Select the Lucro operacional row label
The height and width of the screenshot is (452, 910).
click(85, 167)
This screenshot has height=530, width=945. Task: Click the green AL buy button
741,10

--*--

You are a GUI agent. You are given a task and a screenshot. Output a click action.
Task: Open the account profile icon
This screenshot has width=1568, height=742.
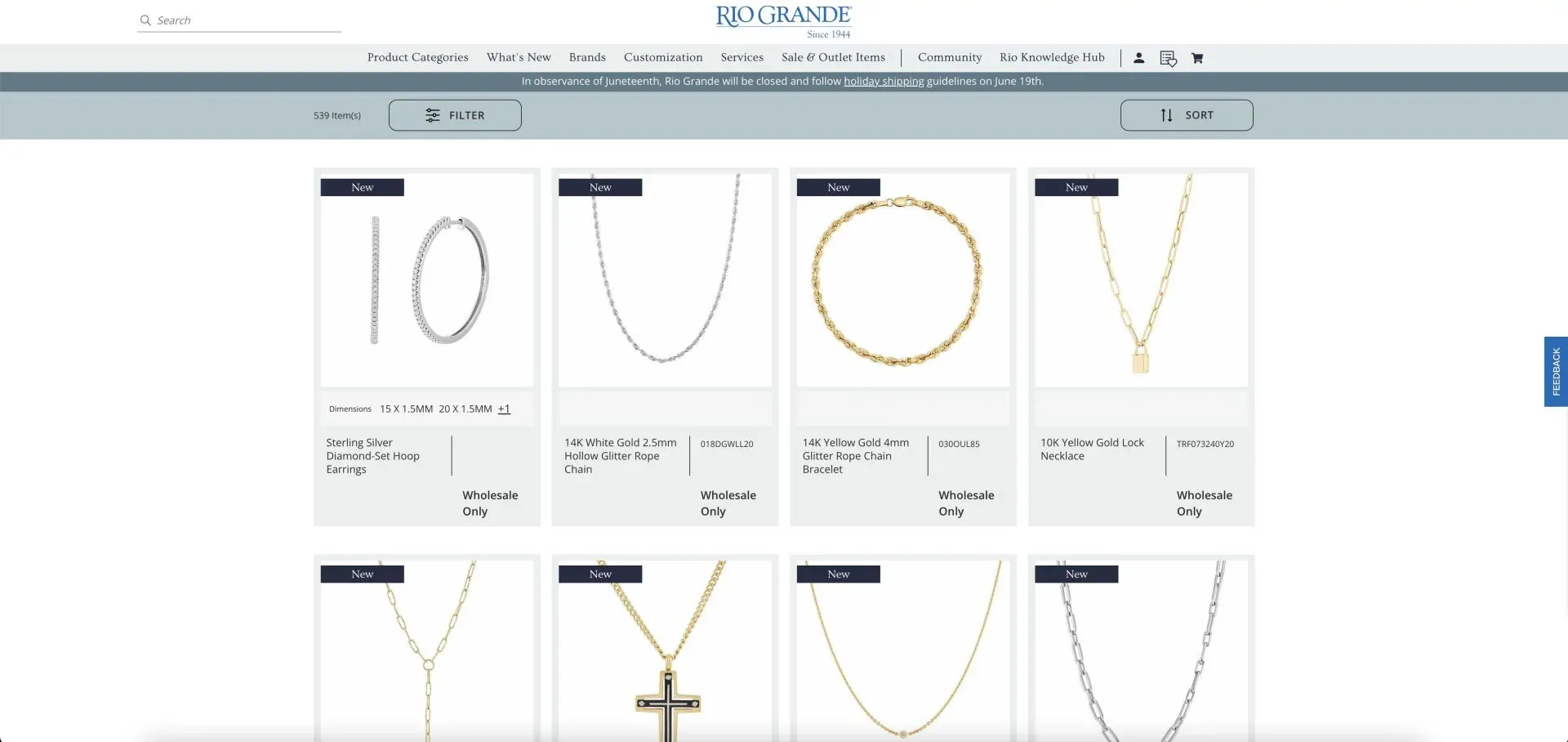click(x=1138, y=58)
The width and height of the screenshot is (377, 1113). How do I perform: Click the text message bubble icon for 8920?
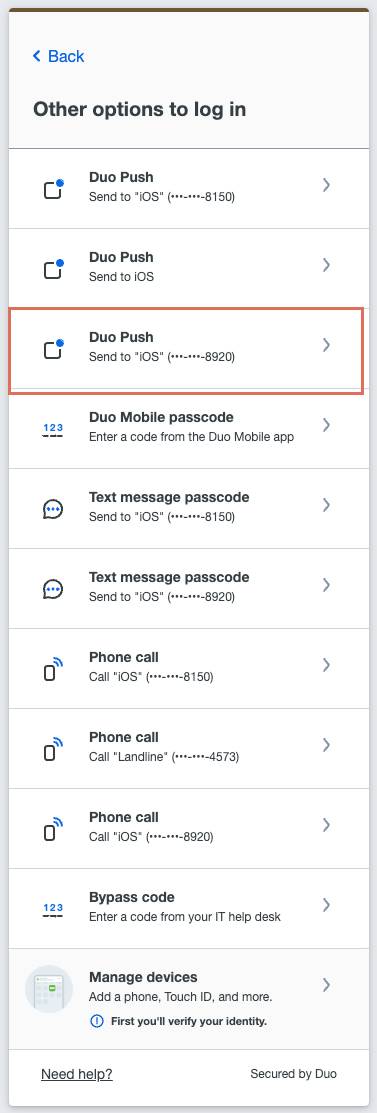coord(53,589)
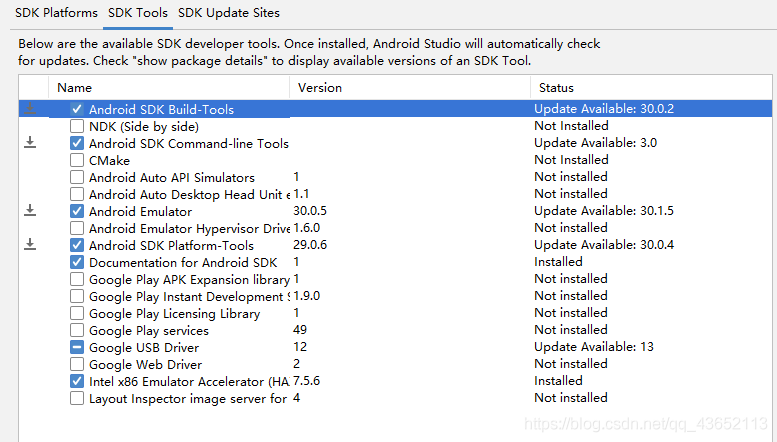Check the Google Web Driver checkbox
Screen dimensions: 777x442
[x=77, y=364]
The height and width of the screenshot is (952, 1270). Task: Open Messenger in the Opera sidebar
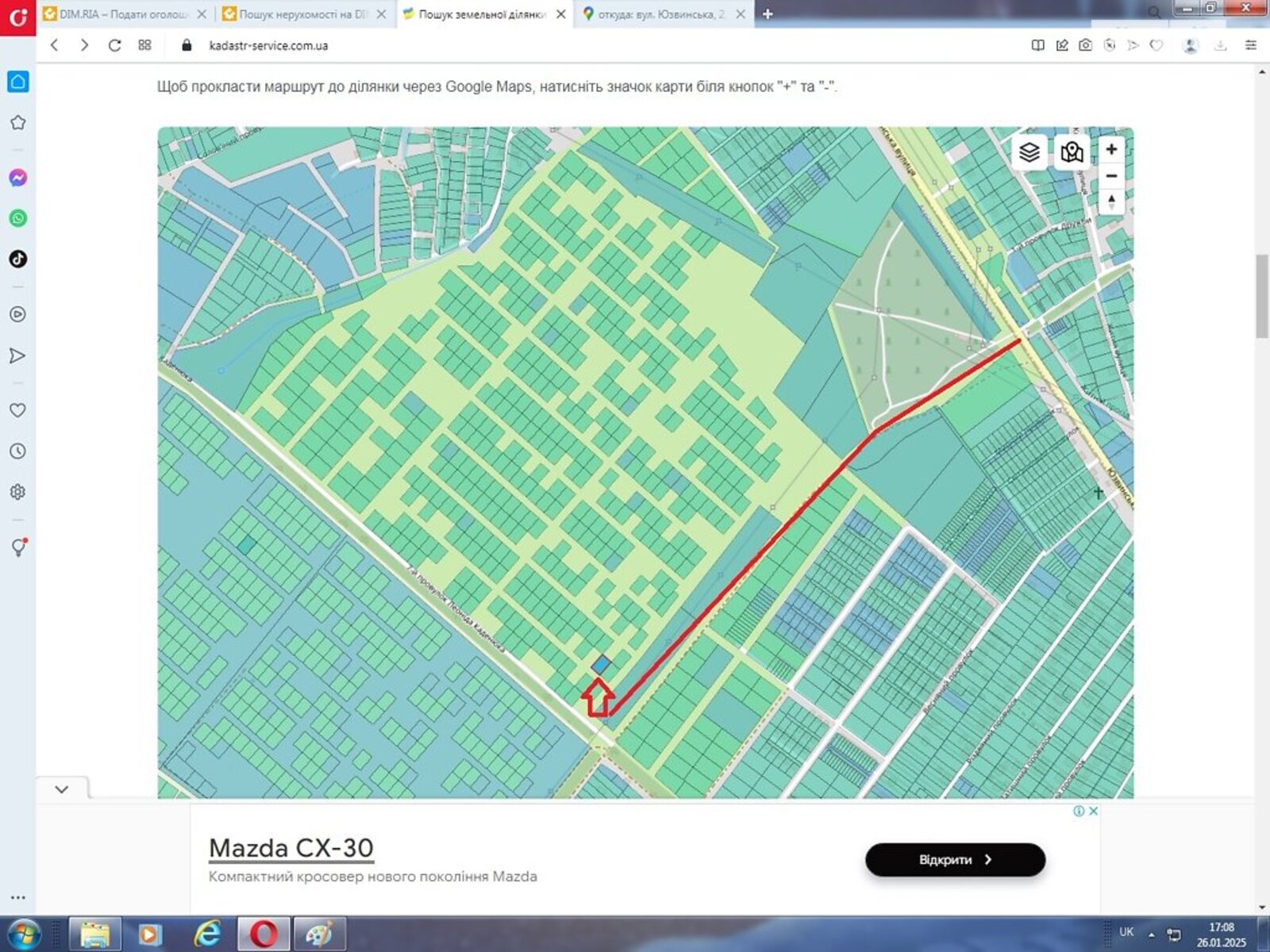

--*--

» Task goal
Beginning with the line holding "Task: Open the account profile icon" in the material above, restate word for word each line through the line holding "The height and width of the screenshot is (952, 1270).", and exclude pictures.

» Result
Task: Open the account profile icon
This screenshot has width=1568, height=742.
click(x=1138, y=58)
The width and height of the screenshot is (377, 1113). How do I perform: Click the text message bubble icon for 8920?
coord(53,589)
Check the Google Web Driver checkbox
Screen dimensions: 777x442
[x=77, y=364]
The height and width of the screenshot is (952, 1270). Task: Open Messenger in the Opera sidebar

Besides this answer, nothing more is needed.